Team members collect large numbers of blood samples, which are analysed on the same day by a microscopist, who can process up to 100 slides daily. During the first two weeks of activities, the MSF team in Auaris tested more than 1,000 people for malaria, of whom around 200 tested positive for the disease. 

Patients who test positive start taking antimalarial medication immediately. The treatment lasts between three days and two weeks, depending on the kind of malaria detected and whether or not the patient has had the disease previously. Without timely and proper treatment, infection with malaria can lead to complications such as severe anaemia, respiratory discomfort and extreme physical weakness. For people with severe malaria, and for those already weakened by other health conditions, malaria can kill.  

Our case detection and treatment strategies need to be very consistent. That is why our health teams make weekly visits to communities so the testing can be repeated. The test frequency is only decreased once the disease is effectively under control.
Dr. Raquel Simakawa
Part of the team that launched activities in Auaris in May

MSF’s team of 10 in Auaris includes doctors, nurses, a microscopist, an anthropologist and a logistician. They work alongside DSEI doctors, nurses and Indigenous community health agents. “Working in partnership is essential to ensuring we have good access to communities, which is vital for reaching patients and preventing the disease from spreading,” says Fábio Biolchini, MSF coordinator for South American operations.   

Despite the fact that MSF is working with limited resources inside a very large territory, with many logistical challenges, Biolchini believes that MSF’s previous experience treating malaria stands it in good stead. “MSF has a long history of successfully implementing strategies to prevent and treat malaria,” says Biolchini. Last year, MSF treated more than 4.2 million cases of malaria worldwide. 

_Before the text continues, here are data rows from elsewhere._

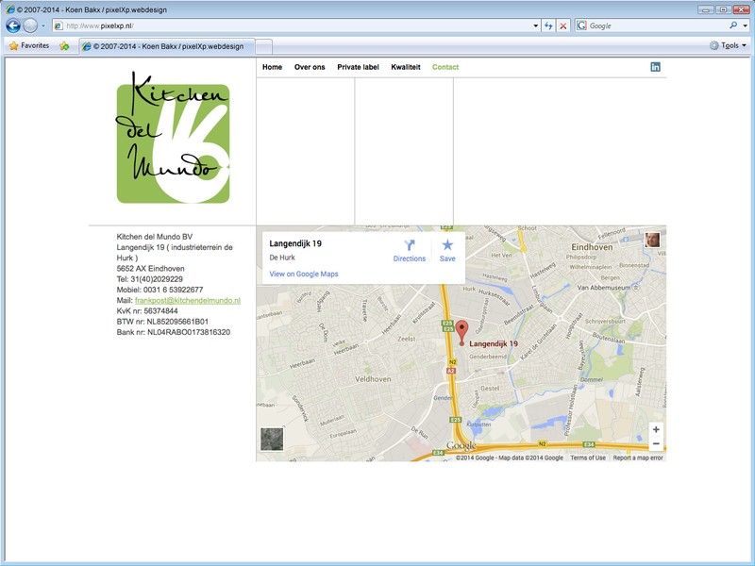Image resolution: width=755 pixels, height=566 pixels.
Task: Go to the Private label page
Action: [x=358, y=67]
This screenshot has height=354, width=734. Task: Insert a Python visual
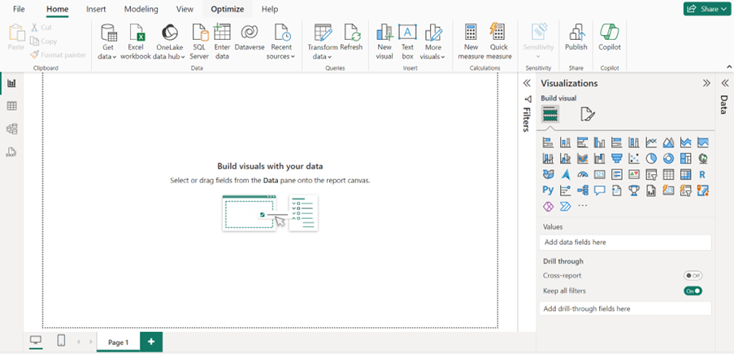[x=548, y=190]
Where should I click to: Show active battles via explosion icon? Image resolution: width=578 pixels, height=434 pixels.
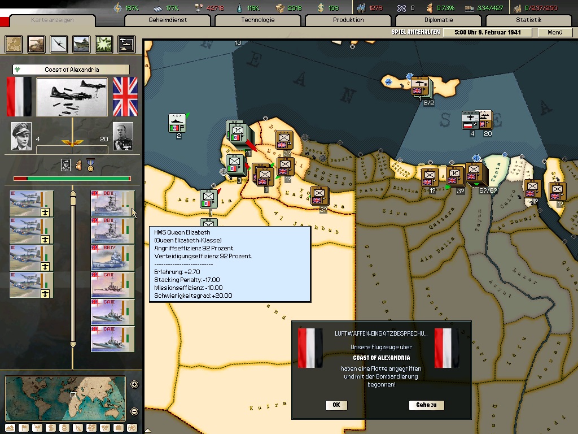pos(104,44)
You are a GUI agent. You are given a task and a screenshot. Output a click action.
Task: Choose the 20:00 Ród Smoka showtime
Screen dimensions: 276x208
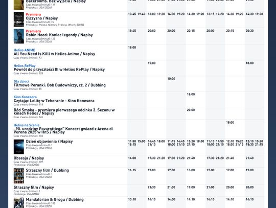point(191,110)
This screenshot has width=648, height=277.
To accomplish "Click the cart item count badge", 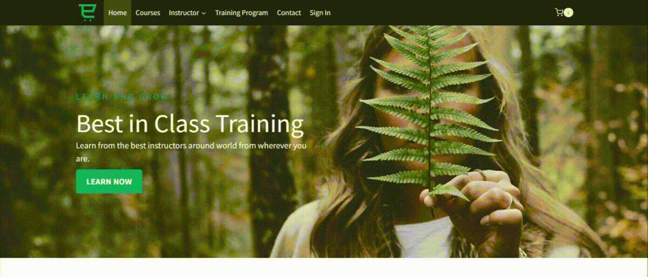I will [x=569, y=12].
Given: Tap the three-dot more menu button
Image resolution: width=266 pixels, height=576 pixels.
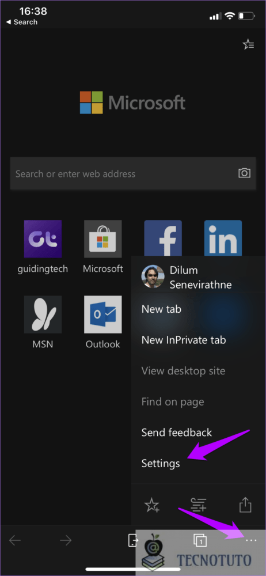Looking at the screenshot, I should pos(251,540).
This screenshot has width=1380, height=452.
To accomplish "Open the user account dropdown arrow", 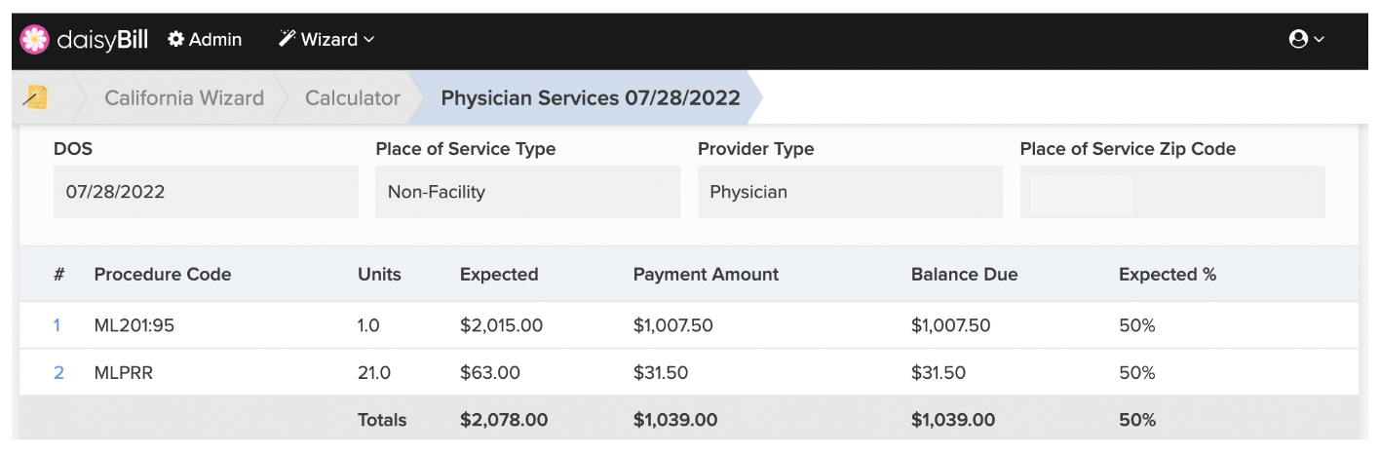I will tap(1320, 40).

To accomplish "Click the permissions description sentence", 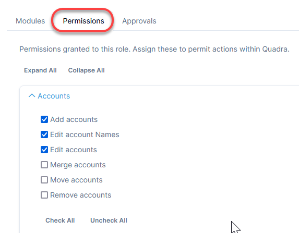I will [x=154, y=50].
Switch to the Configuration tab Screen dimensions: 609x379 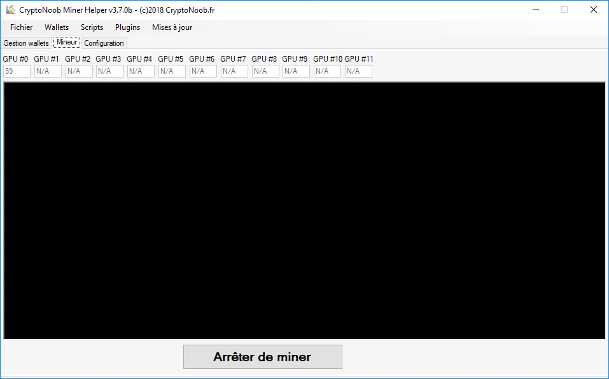point(104,43)
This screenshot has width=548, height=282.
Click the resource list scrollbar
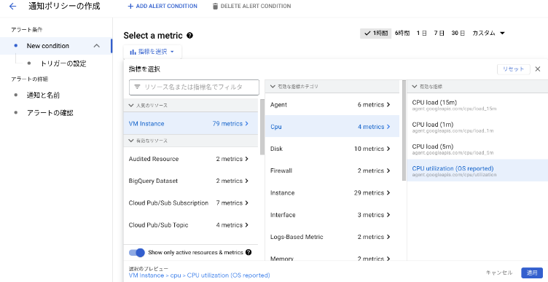(x=262, y=127)
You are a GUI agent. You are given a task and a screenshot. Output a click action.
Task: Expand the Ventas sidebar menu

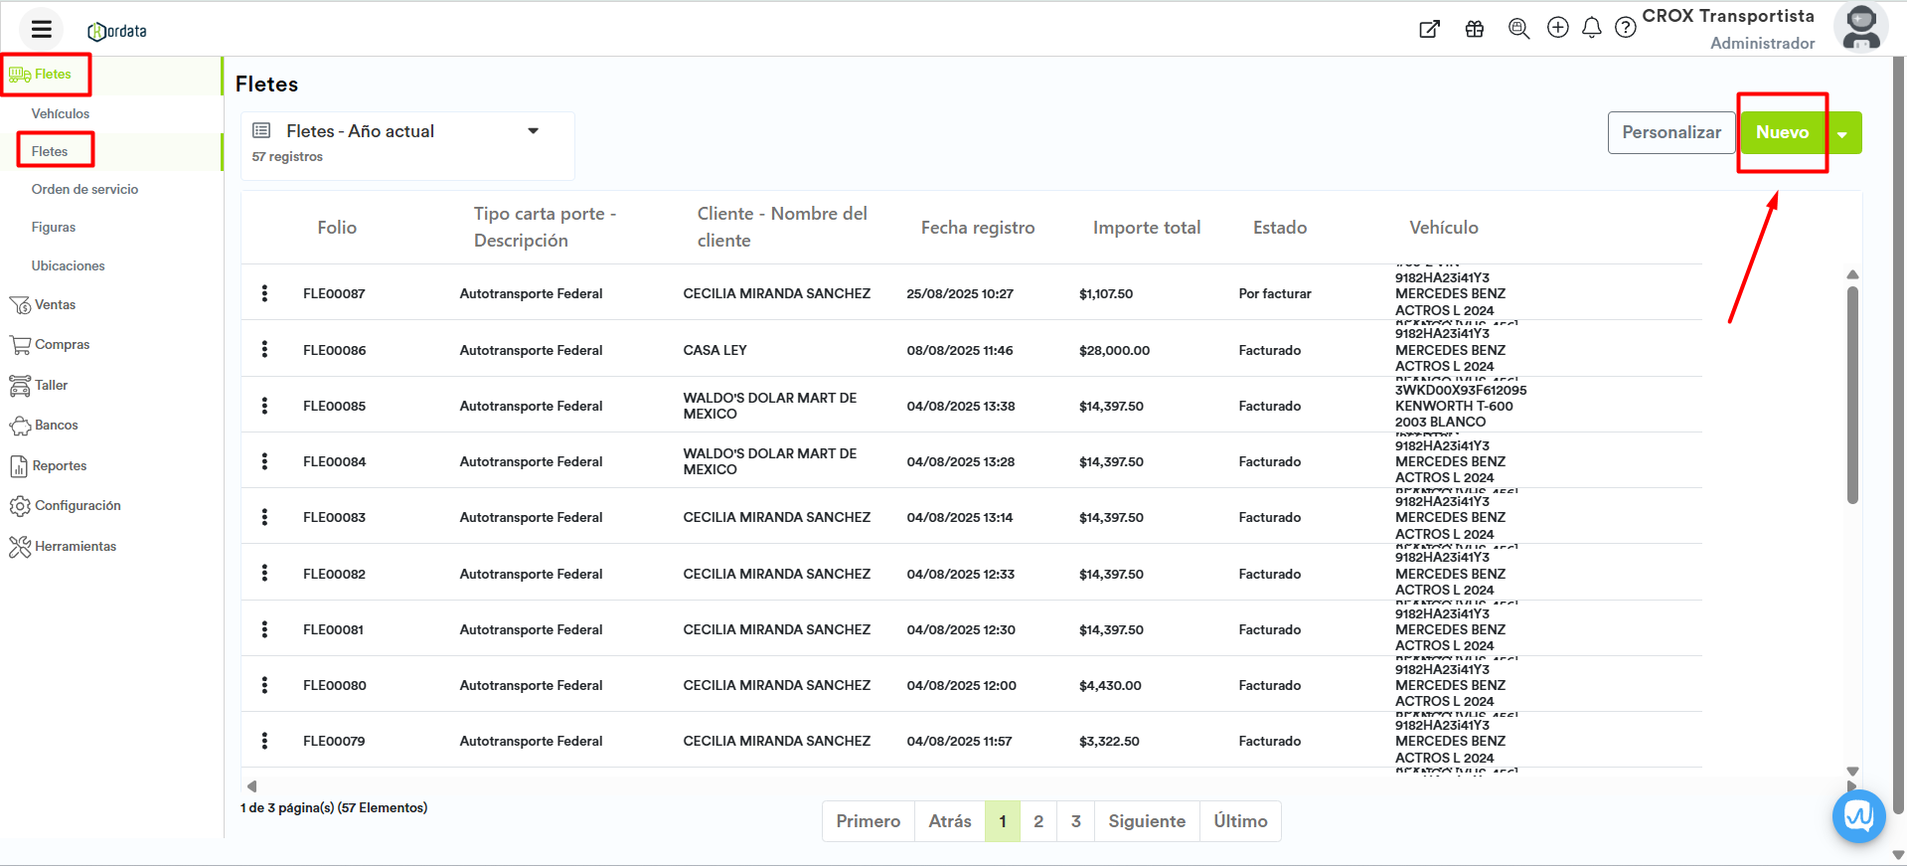55,305
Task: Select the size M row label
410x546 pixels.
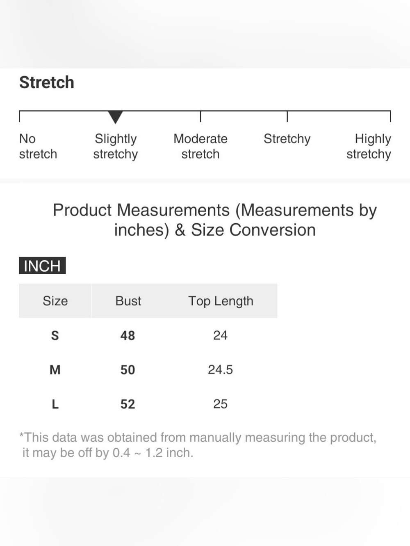Action: tap(55, 370)
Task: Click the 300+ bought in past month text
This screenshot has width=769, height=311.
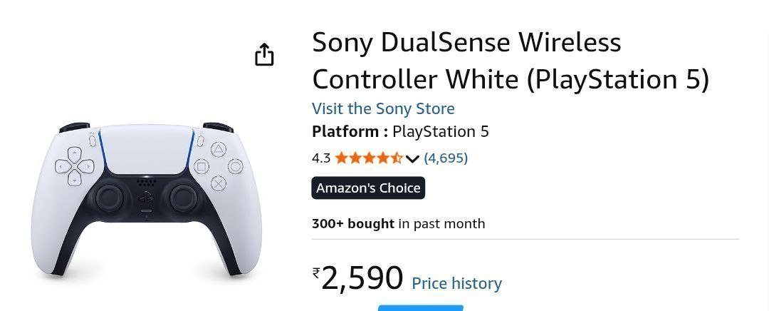Action: click(x=398, y=224)
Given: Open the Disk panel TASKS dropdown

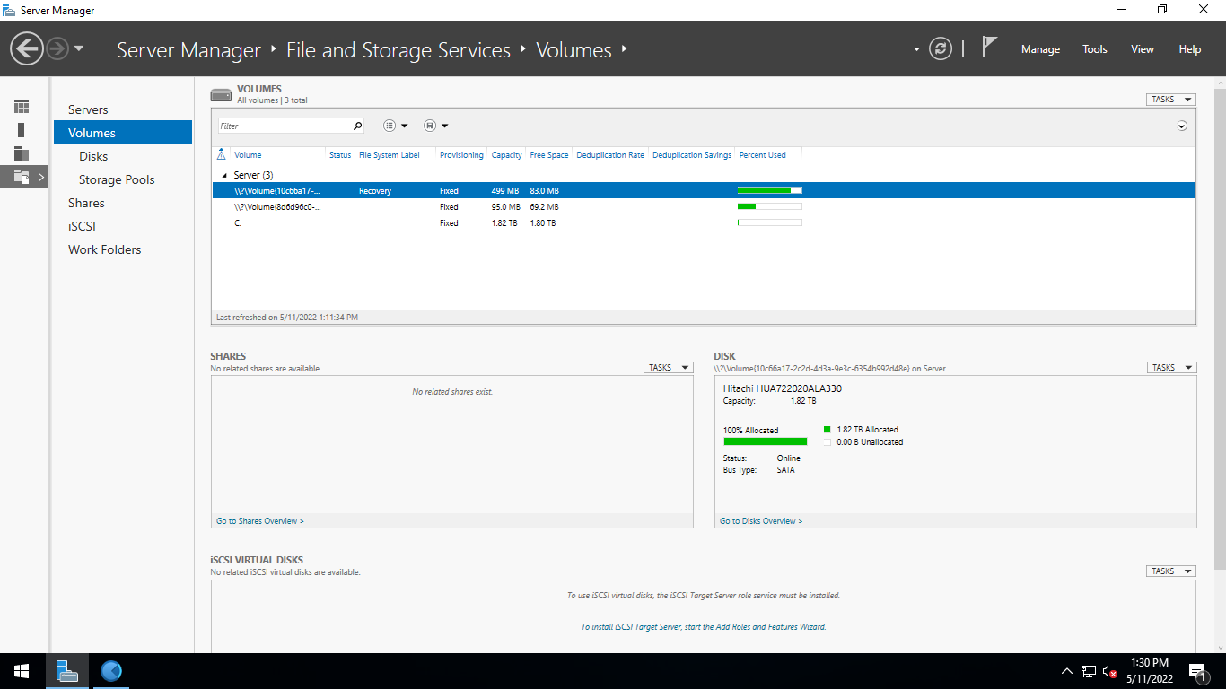Looking at the screenshot, I should (1171, 368).
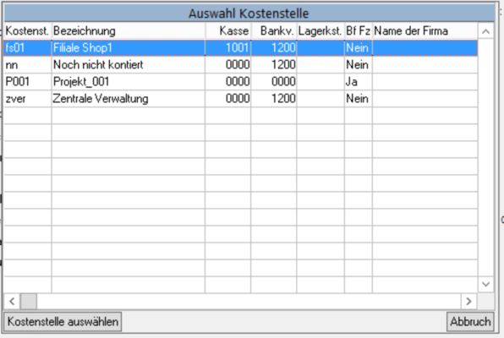Click the horizontal scroll right arrow
The height and width of the screenshot is (338, 504).
tap(468, 302)
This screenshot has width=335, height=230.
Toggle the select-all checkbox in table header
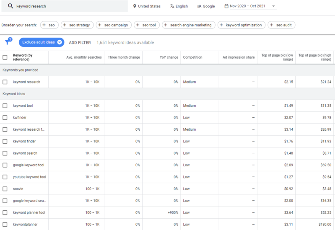(5, 57)
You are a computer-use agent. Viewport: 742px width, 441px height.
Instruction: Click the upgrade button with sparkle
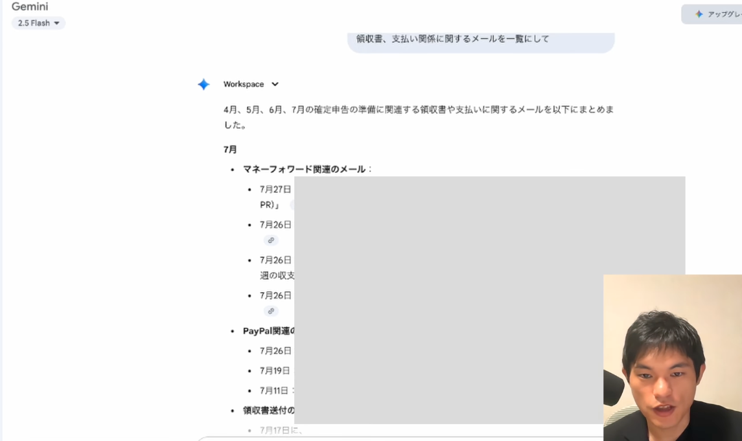712,14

MSF has also treated malaria in Brazil before now. “In the 1990s, we had strong support from Indigenous communities in Roraima state to implement a successful strategy to detect and treat malaria,” says Renata Reis, MSF Brazil general director.

The severe health crisis affecting Yanomami territory is an immense challenge, but we believe we will be able to face it in a more efficient way if we do it in coordination with our partners and, most of all, in line with the needs expressed by the communities we are assisting.
Renata Reis
MSF Brazil General Director
MSF is working in the Yanomami territory in partnership with Brazil’s Health Ministry and SESAI (Special Secretariat for Indigenous Health) in the active diagnosis of malaria cases and the treatment of the disease. Our team is made up of around 10 professionals, among them doctors, nurses, assistant nurses, anthropologists, logisticians and microscopy experts. Alongside professionals from the DSEI-Yanomani (Yanomami Special Indigenous Healthcare District), we are actively looking for indigenous people who might have the disease and testing as many as possible, even those who are not presenting symptoms. This is the only way we can diagnose and treat malaria as quickly as possible, reducing transmission levels. Depending on the type of malaria, and whether the person has already had the disease, the treatment duration can vary from three days to as long as two weeks. ©MSF

MSF has been working in Brazil since 1991, when its teams responded to a cholera outbreak in the Amazon region. Soon after, MSF helped contain a malaria epidemic in Roraima state, working alongside Indigenous health promoters and microscopists. More recently, during the COVID-19 pandemic, MSF assisted Indigenous populations in the states of Mato Grosso do Sul, Amazonas and Roraima.  

As well as its current activities in Yanomami territory and at the CASAI in Boa Vista, since 2018 MSF has been running a project to support Roraima’s health system following the arrival of Venezuelan migrants in the state. An MSF team also works in the town of Portel, in Marajó island region, Pará state, to help strengthen the local health system and improve access to healthcare for vulnerable population groups.